| PROBLEM TO WORK ON |
Scan the records beneath this line for the line holding "Given: Click Save changes" and the line holding "Task: Click the 13 Mar 2018 date label", then transcribe exactly those two and all lines between.
*** Opening of INFORMATION ***
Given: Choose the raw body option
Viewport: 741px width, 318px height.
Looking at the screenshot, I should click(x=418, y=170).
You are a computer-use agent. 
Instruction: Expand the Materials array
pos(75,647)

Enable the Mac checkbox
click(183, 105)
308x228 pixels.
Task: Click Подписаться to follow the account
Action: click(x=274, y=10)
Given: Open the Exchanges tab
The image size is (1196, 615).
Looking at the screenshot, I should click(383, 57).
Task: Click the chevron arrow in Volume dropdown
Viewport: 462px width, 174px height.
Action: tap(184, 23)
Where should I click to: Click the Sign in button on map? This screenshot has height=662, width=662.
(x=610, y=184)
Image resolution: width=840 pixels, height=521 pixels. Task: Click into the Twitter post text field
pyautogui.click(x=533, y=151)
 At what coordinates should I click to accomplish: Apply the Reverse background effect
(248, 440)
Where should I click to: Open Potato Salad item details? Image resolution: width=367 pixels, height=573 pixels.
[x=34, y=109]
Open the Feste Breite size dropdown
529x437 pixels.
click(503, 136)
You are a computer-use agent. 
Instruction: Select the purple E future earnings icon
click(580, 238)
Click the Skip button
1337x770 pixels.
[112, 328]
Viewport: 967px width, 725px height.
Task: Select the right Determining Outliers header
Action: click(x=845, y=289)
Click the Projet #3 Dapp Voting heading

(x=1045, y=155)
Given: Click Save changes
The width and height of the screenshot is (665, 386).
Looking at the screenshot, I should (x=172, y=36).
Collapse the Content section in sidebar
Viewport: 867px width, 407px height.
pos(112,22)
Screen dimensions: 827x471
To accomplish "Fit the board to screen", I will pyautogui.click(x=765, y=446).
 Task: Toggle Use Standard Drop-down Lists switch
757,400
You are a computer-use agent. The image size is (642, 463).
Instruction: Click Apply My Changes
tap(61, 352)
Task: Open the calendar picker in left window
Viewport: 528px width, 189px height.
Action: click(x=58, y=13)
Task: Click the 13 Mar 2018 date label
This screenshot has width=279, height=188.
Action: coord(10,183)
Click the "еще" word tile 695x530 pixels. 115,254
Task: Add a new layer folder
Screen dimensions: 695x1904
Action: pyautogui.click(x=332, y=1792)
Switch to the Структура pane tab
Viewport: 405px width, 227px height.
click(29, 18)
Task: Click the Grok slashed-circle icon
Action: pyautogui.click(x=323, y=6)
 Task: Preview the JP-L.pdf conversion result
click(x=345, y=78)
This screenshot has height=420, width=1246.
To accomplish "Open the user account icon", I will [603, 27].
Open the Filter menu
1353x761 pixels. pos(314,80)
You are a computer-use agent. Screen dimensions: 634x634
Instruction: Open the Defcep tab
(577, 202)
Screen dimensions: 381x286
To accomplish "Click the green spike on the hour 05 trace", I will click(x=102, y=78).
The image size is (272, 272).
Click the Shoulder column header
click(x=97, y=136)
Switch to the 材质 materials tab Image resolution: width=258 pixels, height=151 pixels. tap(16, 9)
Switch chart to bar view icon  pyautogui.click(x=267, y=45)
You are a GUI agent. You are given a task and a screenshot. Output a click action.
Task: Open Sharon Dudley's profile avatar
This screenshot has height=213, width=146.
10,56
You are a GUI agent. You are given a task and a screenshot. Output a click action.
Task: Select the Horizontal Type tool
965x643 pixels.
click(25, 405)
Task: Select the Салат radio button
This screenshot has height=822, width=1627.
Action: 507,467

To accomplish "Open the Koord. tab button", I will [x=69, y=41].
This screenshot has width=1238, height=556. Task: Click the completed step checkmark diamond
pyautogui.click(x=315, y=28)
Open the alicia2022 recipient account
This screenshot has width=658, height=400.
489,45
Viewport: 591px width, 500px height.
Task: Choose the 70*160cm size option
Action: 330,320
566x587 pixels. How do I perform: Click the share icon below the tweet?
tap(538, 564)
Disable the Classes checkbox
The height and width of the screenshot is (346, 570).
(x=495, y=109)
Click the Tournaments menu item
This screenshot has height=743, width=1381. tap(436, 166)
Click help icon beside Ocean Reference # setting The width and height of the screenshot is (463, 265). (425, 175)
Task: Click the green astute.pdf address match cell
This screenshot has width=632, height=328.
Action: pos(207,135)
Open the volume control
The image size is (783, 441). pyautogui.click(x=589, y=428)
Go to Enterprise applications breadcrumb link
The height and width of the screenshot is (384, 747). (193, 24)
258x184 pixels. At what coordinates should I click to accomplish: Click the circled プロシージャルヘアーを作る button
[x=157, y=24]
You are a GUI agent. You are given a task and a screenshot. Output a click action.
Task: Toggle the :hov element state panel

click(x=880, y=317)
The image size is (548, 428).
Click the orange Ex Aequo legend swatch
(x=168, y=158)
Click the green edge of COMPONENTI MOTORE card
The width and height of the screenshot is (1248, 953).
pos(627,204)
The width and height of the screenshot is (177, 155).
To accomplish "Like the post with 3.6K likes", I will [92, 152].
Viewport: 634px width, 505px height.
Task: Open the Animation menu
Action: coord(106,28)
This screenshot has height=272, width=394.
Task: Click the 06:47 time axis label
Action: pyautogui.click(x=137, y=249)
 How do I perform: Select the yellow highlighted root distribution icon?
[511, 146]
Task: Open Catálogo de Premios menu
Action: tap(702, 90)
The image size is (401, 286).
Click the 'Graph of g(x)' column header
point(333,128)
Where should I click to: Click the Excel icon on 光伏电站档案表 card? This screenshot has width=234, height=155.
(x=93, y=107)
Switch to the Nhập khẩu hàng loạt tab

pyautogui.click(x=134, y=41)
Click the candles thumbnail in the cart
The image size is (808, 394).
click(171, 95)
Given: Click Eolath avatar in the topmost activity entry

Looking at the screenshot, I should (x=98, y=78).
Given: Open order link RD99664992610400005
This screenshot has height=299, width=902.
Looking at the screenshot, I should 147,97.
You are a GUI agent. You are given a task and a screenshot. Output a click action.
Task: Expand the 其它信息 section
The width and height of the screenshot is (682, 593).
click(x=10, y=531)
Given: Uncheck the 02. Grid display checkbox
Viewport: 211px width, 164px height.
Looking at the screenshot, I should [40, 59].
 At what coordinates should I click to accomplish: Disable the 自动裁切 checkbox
*** Close of INFORMATION ***
| SOLUTION FOR THIS EXERCISE |
Given: Click Save changes
The width and height of the screenshot is (665, 386).
Looking at the screenshot, I should (x=172, y=36).
Collapse the Content section in sidebar
Viewport: 867px width, 407px height.
pos(112,22)
Screen dimensions: 827x471
To accomplish "Fit the board to screen", I will pyautogui.click(x=765, y=446).
 Task: Toggle Use Standard Drop-down Lists switch
757,400
You are a computer-use agent. The image size is (642, 463).
Instruction: Click Apply My Changes
tap(61, 352)
Task: Open the calendar picker in left window
Viewport: 528px width, 189px height.
Action: click(x=58, y=13)
Task: Click the 13 Mar 2018 date label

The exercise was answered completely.